Updated: Dec 9, 2019


Lose the jelly belly and see the difference in 2 weeks!

Hey sweet Mama! Are you over that jelly belly? Would you like a home workout that can help you tone, tighten and reduce the jiggle? Pregnancy triggers a lot of changes to your skin, tone and the shape of your body. That loose skin can be emotionally frustrating when all we want is our pre-pregnancy bodies back. The good news reducing that jelly belly can be done, it can just take a bit of time. Your body just did an amazing thing by giving birth, so try to go easy on yourself and get burning the baby fat with this workout.


Jelly Belly HIIT Workout


This workout is based on intervals where the intensity of the exercises increases as you start to tire.

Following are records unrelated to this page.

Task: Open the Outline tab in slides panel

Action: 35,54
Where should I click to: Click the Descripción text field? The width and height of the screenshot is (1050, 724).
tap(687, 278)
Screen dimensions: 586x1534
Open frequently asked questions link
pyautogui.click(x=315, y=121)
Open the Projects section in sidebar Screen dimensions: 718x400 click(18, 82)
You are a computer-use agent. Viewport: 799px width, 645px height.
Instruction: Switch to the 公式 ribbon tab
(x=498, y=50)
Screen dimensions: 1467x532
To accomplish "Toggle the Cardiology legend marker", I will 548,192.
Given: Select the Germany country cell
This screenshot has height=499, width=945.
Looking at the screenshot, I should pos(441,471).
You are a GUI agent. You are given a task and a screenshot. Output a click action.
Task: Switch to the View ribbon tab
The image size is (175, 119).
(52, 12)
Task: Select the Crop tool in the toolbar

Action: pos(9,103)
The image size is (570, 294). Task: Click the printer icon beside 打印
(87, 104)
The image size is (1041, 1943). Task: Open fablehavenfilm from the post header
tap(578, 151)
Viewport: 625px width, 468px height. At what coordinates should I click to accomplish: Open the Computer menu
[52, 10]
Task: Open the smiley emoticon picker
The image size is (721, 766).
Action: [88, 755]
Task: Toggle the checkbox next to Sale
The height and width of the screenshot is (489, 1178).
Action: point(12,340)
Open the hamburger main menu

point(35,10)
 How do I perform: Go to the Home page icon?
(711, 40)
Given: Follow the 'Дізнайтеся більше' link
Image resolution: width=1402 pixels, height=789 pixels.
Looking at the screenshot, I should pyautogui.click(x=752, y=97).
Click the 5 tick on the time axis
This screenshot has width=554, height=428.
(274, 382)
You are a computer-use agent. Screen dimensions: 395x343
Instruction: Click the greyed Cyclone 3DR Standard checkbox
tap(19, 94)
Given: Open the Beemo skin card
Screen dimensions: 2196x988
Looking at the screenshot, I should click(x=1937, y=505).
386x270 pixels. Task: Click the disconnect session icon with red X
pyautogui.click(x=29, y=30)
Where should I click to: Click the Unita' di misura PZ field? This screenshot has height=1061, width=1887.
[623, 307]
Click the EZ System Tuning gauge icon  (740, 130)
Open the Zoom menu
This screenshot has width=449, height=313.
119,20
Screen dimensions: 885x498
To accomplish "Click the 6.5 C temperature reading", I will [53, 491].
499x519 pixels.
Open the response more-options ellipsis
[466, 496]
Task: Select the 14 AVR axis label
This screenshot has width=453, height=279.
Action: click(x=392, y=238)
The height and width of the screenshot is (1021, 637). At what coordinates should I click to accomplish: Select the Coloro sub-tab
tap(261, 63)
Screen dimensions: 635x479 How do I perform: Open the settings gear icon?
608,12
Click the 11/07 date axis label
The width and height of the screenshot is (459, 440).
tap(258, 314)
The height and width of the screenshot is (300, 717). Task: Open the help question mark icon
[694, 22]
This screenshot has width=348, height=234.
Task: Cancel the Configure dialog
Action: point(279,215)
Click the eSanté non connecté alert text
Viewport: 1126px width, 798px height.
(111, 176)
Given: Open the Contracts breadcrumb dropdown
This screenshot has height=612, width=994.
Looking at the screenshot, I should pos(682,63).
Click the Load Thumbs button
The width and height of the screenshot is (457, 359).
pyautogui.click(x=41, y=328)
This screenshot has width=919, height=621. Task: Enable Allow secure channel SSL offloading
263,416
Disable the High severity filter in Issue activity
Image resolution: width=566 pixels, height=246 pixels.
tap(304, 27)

This really blasts the glucose stores in your muscles from your initiating round, and requires the body to pull energy fuel from you guessed it, your fat cells!


To complete this workout, go through ALL the exercises as outlined until you hit your rest period. Take a small sip of water and get onto the next round. Having a timer works great for this. Once complete, wait i full minute to catch your breath and repeat the sequence. Some of you may be able to bang this off easily enough and will go on to complete 5-7 rounds. (you may want to look for a more challenging workout here).


Those who find this one challenging, I have good news for you. You are going to see the most adaptation by sticking with this. Record your time and how you felt doing this routine each time you complete it. If you do this daily for a period of 2 weeks, I promise you will notice a real difference. You'll also be pleasantly surprised just how fast your body adapt and those 5+ rounds become easier and easier!


  • 20 Knee Highs

  • 10 Knee To Elbow (Standing Crunches)

  • 8 Squat Jumps*

  • 15 Knee To Elbow

  • 25 Knee Highs

10 seconds rest

  • 25 Knee Highs

  • 15 Knee To Elbow (Standing Crunches)

  • 10 Squat Jumps*

  • 15 Knee To Elbow

  • 25 Knee Highs

10 seconds rest

  • 20 Knee Highs

  • 10 Knee To Elbow (Standing Crunches)

  • 8 Squat Jumps*

  • 15 Knee To Elbow

  • 20 Knee Highs

60 seconds rest, repeat!


Well done! How many rounds did you get off? Keep working at it each day or every 2-3 days to build oyur fitness and get that fat burn going. Have the kids join in or shout out each move as you go. Most of all, have fun with it!


*After birth, many women have temporary or long term incontinence issues. If jumping is a problem, try a little hop instead.